Her all-vegetable paella was one of the best I had ever eaten, and the memory of its taste stayed with me for many weeks. Of course, Isabel attributes its great taste to the garden-fresh vegetables that grow in abundance in Valencia, a region often called the "Garden of Spain," and the wood from orange trees (Valencia's other claim to fame is its orange groves) used to flame the fire and make the socarrat—a crisp crust of rice that sticks to the bottom of the paella pan. Nonetheless, when I prepared her paella at home I think the results came quite close to the original.

Ingredients

  • 2½ cups vegetable broth or chicken broth
  • Kosher or sea salt
  • 1/8 teaspoon crumbled thread saffron
  • ¼ cup olive oil
  • ½ cup frozen baby lima beans, thawed
  • 8 baby carrots (about 3 ounces), scraped and chopped
  • 8 shiitake mushrooms, brushed clean, stems trimmed, and coarsely chopped
  • ¼ pound green beans, preferably broad flat beans, ends trimmed
  • 2 medium red bell peppers (about ½ pound), cut into ½-inch dice
  • 1 medium zucchini (about 6 ounces), cut into ½-inch cubes
  • 2 garlic cloves, minced
  • ½ cup chopped whole canned tomatoes
  • 1 teaspoon sweet paprika, preferably Spanish smoked
  • 1¼ cups Valencian short grain rice, or Arborio

Directions

Combine the vegetable broth, salt to taste, and saffron in a pot. Cover and keep warm over low heat. Preheat the oven to 400°F for a gas oven, 450°F for an electric one.

Heat the oil in a paella pan that measures 13 inches across the top. Add the limas, carrots, mushrooms, green beans, peppers, and zucchini and stir-fry over high heat, stirring frequently, for about 10 minutes. Add the garlic and cook for 2 minutes more, then add the tomatoes and paprika and cook over high heat for another minute. Taste for salt (the mixture should be well salted) and pour in the broth.
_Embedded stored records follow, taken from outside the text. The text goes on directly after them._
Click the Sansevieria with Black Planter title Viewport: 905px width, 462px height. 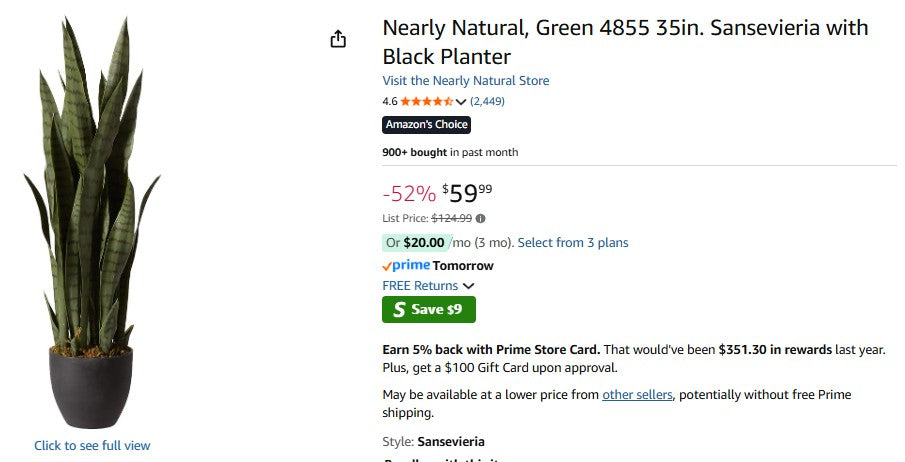pyautogui.click(x=625, y=42)
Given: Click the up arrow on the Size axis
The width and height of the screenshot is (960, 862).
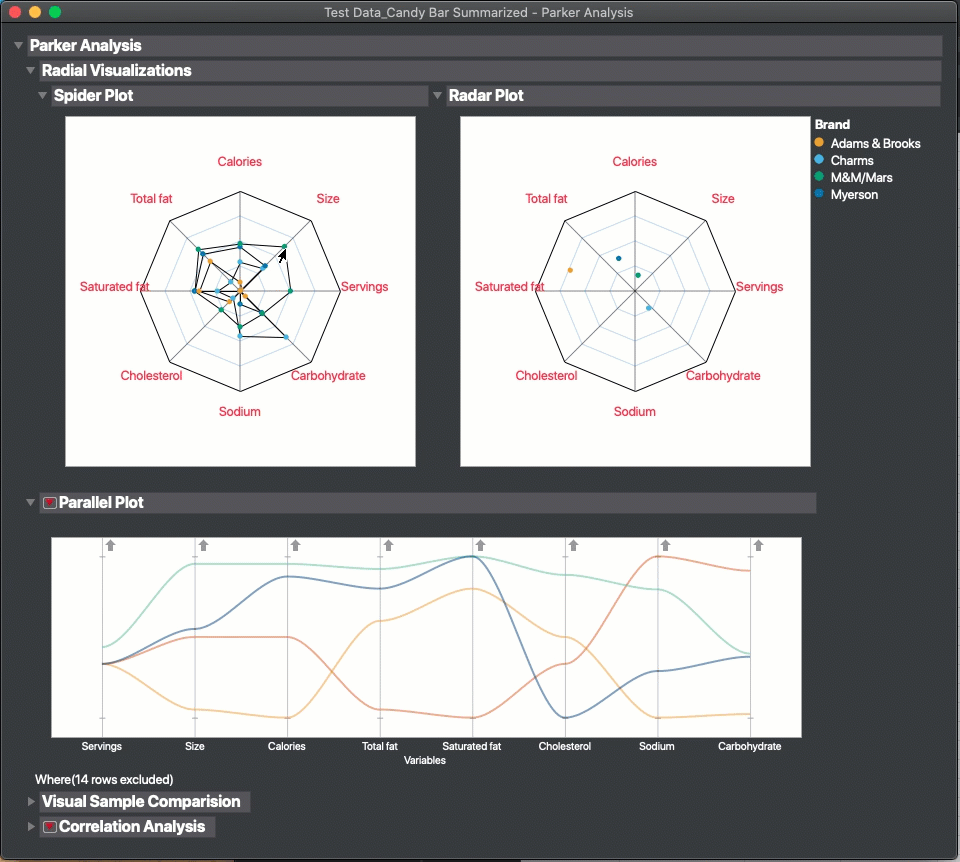Looking at the screenshot, I should (x=203, y=545).
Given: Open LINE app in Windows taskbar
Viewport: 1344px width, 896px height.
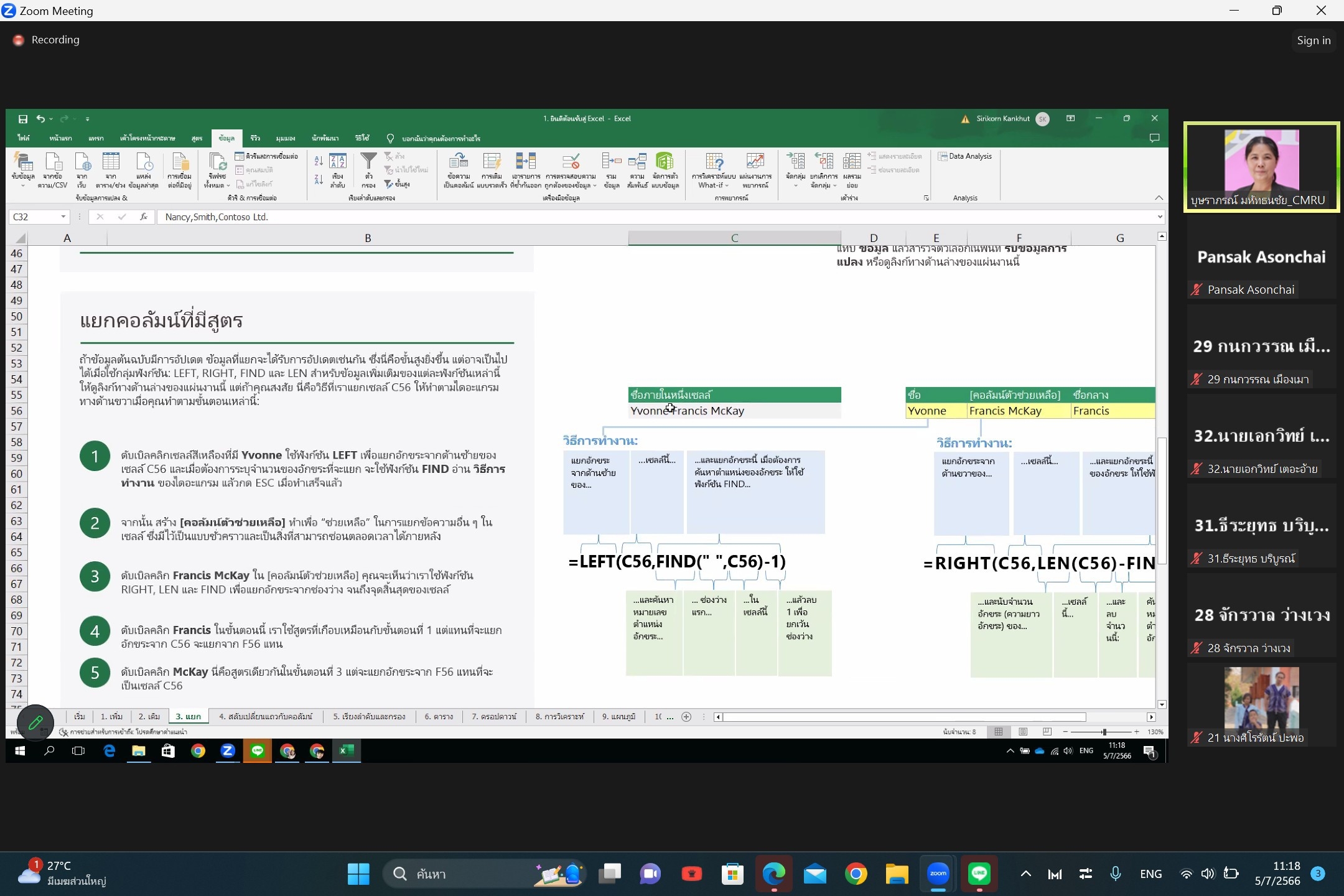Looking at the screenshot, I should pos(979,874).
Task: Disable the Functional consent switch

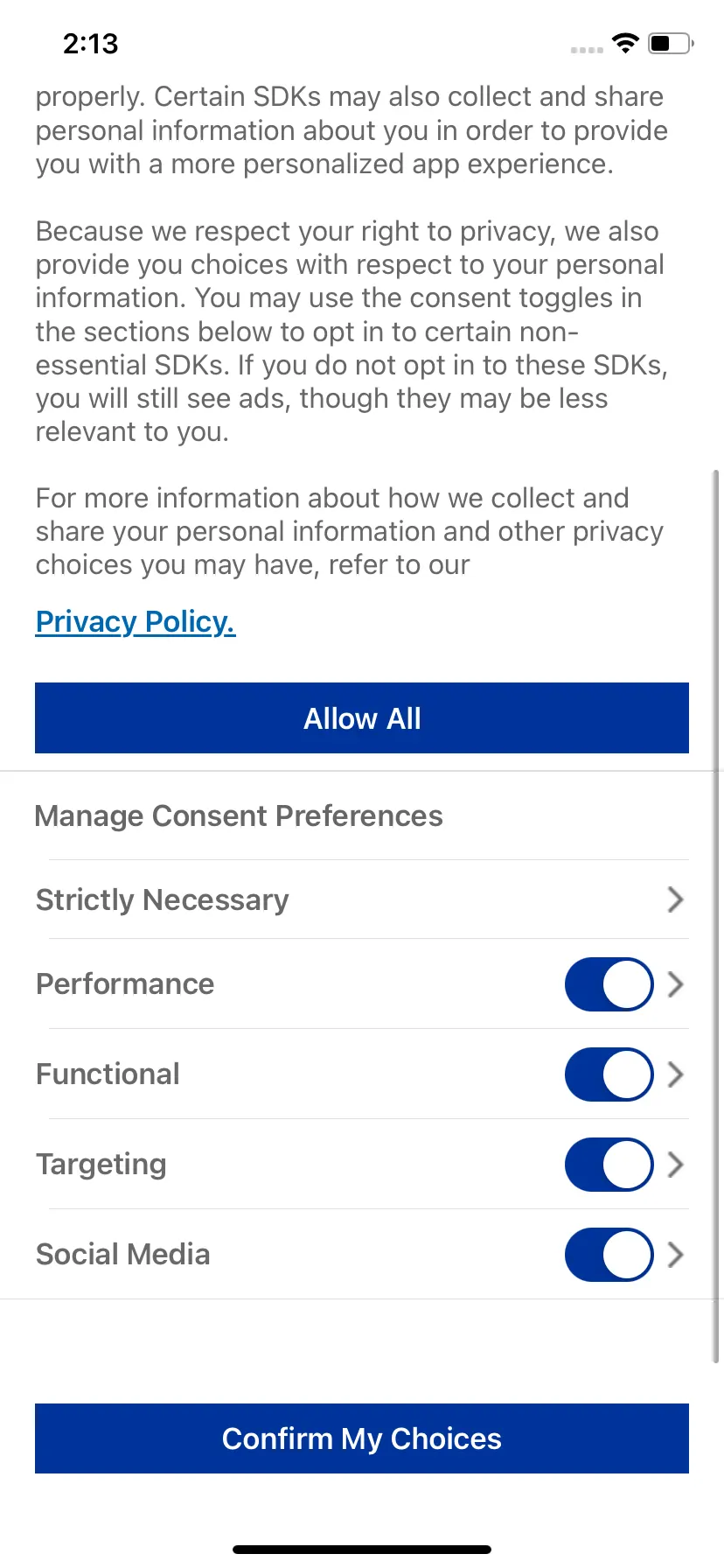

Bring to a boil, add the rice, and boil until the rice is no longer soupy but enough liquid remains to continue cooking the rice, about 10 minutes.

Transfer to the oven and cook, uncovered, until the rice is almost al dente, 10 to 12 minutes in a gas oven, 15 to 20 minutes in an electric one. Remove to a warm spot, cover with foil, and let sit for 5 to 10 minutes, until the rice is cooked to taste. To make the socarrat crust, uncover the paella and return to the stove over medium-high heat. Cook without stirring for about 2 minutes, until a crust of rice forms on the bottom of the pan (be careful not to let it burn). Serve, scraping up the crust with the edge of an inverted metal pancake turner.